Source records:
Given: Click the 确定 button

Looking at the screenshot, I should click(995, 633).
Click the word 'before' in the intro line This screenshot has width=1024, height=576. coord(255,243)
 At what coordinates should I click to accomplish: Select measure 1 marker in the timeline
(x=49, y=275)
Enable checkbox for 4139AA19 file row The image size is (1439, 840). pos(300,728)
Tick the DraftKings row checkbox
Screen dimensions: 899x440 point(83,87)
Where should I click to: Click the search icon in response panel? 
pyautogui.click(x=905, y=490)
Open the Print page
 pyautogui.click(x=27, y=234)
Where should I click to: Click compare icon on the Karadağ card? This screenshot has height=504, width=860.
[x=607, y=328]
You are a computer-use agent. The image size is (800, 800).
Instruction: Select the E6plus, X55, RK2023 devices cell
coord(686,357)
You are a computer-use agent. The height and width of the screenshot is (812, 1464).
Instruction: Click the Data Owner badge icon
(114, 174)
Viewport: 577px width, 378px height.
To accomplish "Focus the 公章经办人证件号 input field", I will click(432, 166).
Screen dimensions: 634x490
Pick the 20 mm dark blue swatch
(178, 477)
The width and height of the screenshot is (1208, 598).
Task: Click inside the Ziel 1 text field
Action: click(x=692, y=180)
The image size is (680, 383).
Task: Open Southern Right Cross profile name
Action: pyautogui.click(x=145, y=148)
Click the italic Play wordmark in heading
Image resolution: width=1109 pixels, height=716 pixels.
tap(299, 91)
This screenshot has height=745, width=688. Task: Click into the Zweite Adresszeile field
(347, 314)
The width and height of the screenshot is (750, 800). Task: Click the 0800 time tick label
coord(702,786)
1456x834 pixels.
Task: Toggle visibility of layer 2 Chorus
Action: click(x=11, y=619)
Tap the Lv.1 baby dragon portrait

**Task instructions**
Please give an exact copy of the entries above, from the line with "You are a computer-use agent. The image" down to the line with "Screen dimensions: 634x490", inclusive, and nothing else.

**Solution**
You are a computer-use agent. The image size is (800, 800).
Instruction: Select the E6plus, X55, RK2023 devices cell
coord(686,357)
You are a computer-use agent. The height and width of the screenshot is (812, 1464).
Instruction: Click the Data Owner badge icon
(114, 174)
Viewport: 577px width, 378px height.
To accomplish "Focus the 公章经办人证件号 input field", I will click(432, 166).
Screen dimensions: 634x490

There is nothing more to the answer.